The romantic will tell you that Zinfandel is a gift from Italy. Science says it hails from Croatia. Popular culture and a big injection of Americana will tell you that Zinfandel can only come from one country!
For most people, Zinfandel is widely considered an Italian variety. It goes under the name Primitivo and the southern region of Puglia (the heel of Italy’s boot) is the variety’s hotbed.
Where the variety hailed from was never questioned until the invention of DNA profiling. This new science revealed that it was Croatia rather than Italy that was the mother country.
History aside, no one can argue that the US has taken the variety and made it their own. It arrived in the US (from Italy) in the early 19th century and has flourished ever since in the Californian sunshine and warmth. It was the most widely planted red grape on the west coast until the second half of the 20th century.
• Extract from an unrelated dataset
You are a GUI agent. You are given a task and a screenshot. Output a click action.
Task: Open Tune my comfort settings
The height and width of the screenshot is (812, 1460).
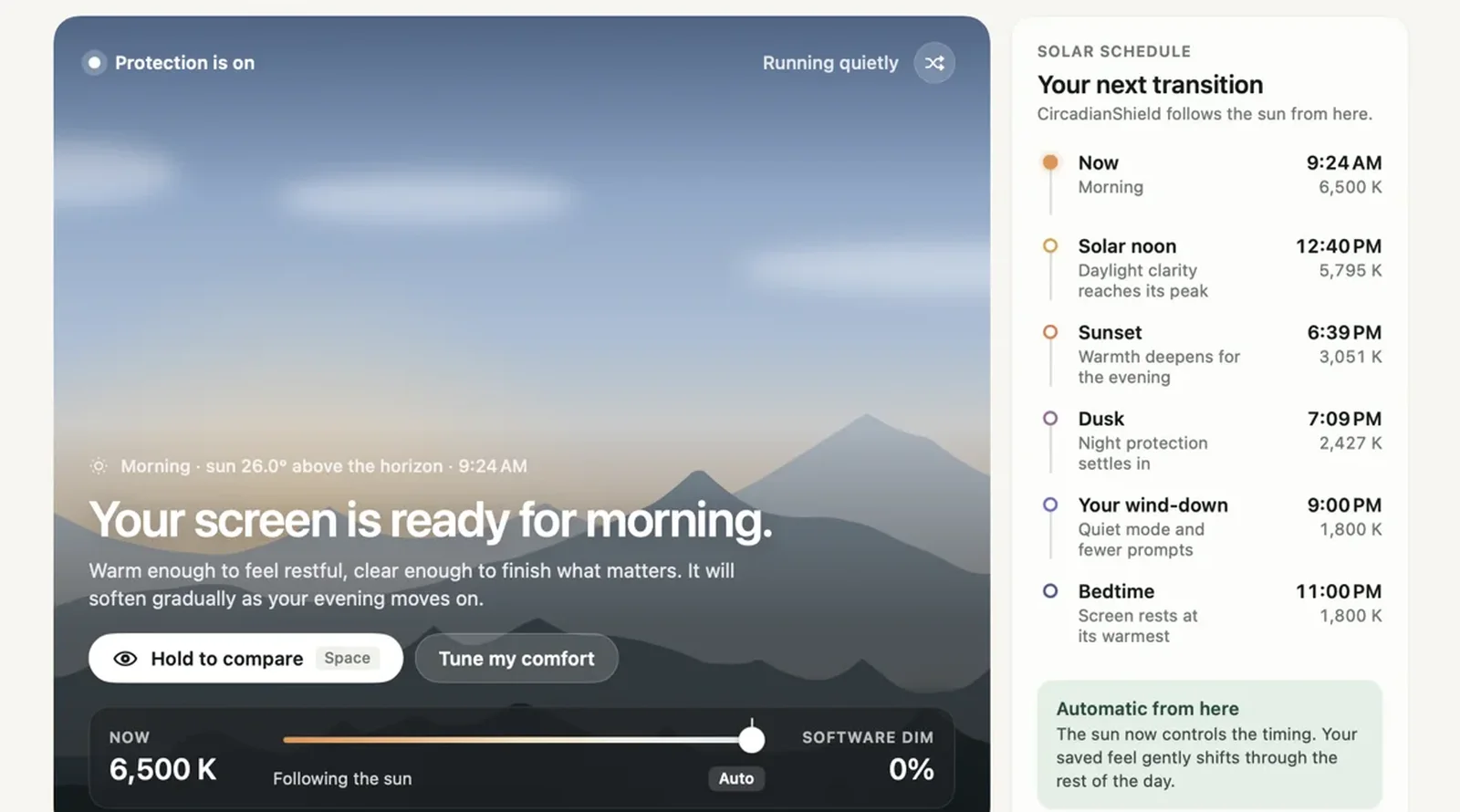[516, 659]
In the US, Zinfandel is fashioned into red wines at all price points and in the 1970s was responsible for one of the biggest wine crazes ever seen in the USA – White Zinfandel or Zinfandel Blush (Rosé).
In Italy you will find it as a muscular dry red or as a fortified wine. It is common for Primitivo to be blended with other red varieties.
Despite the fact that it suits the dry and warm climate of many of our wine regions, Zinfandel is not widely grown here. Perhaps its struggles to compete with Shiraz for our attention. Both varieties make full flavoured styles and are available at multiple price points.
Margaret River winery Cape Mentelle were the first to introduce Zinfandel to Australia in 1974 and today they still produce one of our most famed examples.
Look out for examples from the Barossa Valley, Eden Valley, McLaren Vale in South Australia and the King Valley region in Victoria.
Did you know?
Zinfandel was very popular during prohibition as thousands of people shipped grapes east from California to make backyard wine!
Zinfandel/Primitivo wines come in a range of styles. The style we most commonly see in Australia is the more robust and muscular style. In the USA a lot of cheaper Zinfandel is lighter in both colour and body.
All styles share similar aroma/flavour characters. Look for blackberry, plum jam, liquorice strap and red cherry. The more robust styles can have a muscular tannin backbone while the lighter styles can seem a touch jammy. High alcohol is a common trait of Zinfandel.
The fruit richness of Zinfandel makes it a perfect pair with barbecued foods. Pulled pork, brisket and chicken wings are all great matches. Salty ham is another brilliant accompaniment to Zinfandel.
It also pairs well with tomato based dishes and dishes that feature capsicum.